Tenía puestas en él muchas esperanzas, convencido de que la labor apostólica iba a dar con ello un
considerable estirón. En vísperas del viaje recitaba con entusiasmo las etapas del itinerario a Manolo Sainz
de los Terreros:
Pasado mañana —¡viajante de mi Señor Jesucristo!— emprendo este viaje: Burgos-Palencia; Palencia-
Salamanca: Salamanca-Ávila: Ávila-Salamanca: Salamanca-Palencia: Palencia-León: León-Astorga:
Astorga-León: León-Bilbao: y... qué sé yo: a lo mejor, tengo que largarme a Sevilla.
No hay como ser pobre de Solemnidad, para recorrer el mundo.

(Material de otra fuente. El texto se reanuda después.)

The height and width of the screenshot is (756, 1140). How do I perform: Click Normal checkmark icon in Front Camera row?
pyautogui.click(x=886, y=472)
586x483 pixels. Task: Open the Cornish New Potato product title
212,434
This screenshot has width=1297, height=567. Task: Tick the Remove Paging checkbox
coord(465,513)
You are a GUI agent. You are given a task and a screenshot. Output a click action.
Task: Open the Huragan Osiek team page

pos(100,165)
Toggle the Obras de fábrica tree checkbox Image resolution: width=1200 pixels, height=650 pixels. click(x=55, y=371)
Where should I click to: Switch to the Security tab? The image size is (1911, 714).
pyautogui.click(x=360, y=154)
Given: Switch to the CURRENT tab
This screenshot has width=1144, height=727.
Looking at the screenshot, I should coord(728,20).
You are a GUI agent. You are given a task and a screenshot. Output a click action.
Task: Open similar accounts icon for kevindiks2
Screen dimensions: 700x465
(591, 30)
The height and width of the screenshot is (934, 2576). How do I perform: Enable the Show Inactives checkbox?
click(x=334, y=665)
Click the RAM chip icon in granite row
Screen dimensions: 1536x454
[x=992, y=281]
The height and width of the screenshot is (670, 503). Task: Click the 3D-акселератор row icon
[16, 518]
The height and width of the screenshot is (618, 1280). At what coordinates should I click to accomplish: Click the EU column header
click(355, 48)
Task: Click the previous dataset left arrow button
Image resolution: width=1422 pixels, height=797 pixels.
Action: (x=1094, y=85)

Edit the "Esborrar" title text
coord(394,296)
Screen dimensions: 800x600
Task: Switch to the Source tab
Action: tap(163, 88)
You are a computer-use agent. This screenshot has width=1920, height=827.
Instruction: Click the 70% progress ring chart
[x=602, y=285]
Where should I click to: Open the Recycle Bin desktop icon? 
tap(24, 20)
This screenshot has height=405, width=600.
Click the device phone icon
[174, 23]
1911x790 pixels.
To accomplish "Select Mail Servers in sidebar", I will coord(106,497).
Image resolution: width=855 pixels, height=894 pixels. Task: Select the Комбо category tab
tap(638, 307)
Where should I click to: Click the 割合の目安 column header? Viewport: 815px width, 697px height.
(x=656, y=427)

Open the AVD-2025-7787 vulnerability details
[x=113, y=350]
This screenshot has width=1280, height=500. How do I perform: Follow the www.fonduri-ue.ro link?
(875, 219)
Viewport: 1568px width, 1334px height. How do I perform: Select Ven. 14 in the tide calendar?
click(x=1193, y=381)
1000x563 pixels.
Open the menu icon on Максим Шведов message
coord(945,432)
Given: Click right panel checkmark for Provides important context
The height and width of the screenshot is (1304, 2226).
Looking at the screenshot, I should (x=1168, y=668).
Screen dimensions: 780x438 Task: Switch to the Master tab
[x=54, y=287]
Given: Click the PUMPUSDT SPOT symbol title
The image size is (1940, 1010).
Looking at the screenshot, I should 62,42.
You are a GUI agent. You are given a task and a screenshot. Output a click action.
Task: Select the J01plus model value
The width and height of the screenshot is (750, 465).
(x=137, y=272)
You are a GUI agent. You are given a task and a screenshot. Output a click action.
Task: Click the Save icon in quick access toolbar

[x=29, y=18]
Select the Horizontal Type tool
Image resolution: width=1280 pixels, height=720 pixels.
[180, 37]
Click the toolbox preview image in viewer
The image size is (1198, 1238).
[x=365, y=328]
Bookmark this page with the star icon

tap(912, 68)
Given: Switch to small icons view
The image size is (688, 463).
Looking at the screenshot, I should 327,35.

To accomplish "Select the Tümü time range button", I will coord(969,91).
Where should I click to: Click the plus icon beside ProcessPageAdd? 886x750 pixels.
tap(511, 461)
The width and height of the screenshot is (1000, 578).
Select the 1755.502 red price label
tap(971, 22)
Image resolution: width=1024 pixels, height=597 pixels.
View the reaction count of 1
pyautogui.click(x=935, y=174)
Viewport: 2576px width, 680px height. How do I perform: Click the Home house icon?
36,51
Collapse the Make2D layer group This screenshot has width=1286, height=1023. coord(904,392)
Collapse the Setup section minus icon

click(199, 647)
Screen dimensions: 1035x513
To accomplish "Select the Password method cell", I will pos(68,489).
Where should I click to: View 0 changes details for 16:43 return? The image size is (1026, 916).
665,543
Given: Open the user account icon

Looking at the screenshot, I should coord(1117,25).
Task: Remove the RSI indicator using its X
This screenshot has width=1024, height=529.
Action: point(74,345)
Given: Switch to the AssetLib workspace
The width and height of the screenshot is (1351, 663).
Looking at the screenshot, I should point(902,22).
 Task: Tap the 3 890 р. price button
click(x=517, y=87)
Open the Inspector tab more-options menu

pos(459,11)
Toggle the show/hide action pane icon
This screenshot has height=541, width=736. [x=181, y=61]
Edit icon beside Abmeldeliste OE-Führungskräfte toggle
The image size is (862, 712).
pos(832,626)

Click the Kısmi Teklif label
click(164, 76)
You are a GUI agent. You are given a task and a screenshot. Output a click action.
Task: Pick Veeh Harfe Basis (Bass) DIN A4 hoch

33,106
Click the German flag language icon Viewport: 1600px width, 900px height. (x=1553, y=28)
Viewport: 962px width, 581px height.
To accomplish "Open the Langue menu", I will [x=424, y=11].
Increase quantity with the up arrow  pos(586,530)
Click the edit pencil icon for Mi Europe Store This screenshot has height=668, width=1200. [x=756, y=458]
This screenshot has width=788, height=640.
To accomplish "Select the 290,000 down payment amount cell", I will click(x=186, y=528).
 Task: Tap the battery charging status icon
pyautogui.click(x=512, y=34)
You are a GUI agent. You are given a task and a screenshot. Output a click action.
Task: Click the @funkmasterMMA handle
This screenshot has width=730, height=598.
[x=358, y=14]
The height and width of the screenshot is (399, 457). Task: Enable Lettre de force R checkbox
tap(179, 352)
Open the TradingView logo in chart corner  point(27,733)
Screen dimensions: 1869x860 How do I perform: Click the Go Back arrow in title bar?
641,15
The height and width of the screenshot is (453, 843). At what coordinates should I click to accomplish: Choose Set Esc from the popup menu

Era tanto el alborozo que, escribiendo a Isidoro, le anticipa el éxito del viaje:
El abuelo anda correteando que es un gusto: mañana sale, para seis u ocho capitales. A pesar de todo, el
pobrecito se está poniendo gordo.
[...] ¡Ah! Ese correteo lo hace solo, el abuelito; y dice que va a volver con mucho dinero que le dará
D. Manuel, para arreglar su casa de París. ¡Ojalá sea así!
Tal era el tono jovial y emprendedor del viajante de mi Señor Jesucristo. Pero, veamos, en sus Apuntes,
cómo andaba por dentro:
[...] determino emprender un viaje algo pesado, pero necesario.
Por mi gusto, me encerraría en un convento —¡solo! ¡solo!— hasta que acabara la guerra. Mucha
hambre de soledad. Pero, no mi voluntad, sino la del Señor: y debo trabajar y fastidiarme, bien lejos
del aislamiento. —Tengo también deseos grandes de marcharme de Burgos.
Este agudo sentimiento de soledad era hambre de saciarse a solas de Dios. Se veía, en cambio, obligado a
trajinar de un lado a otro, molido y sin descanso.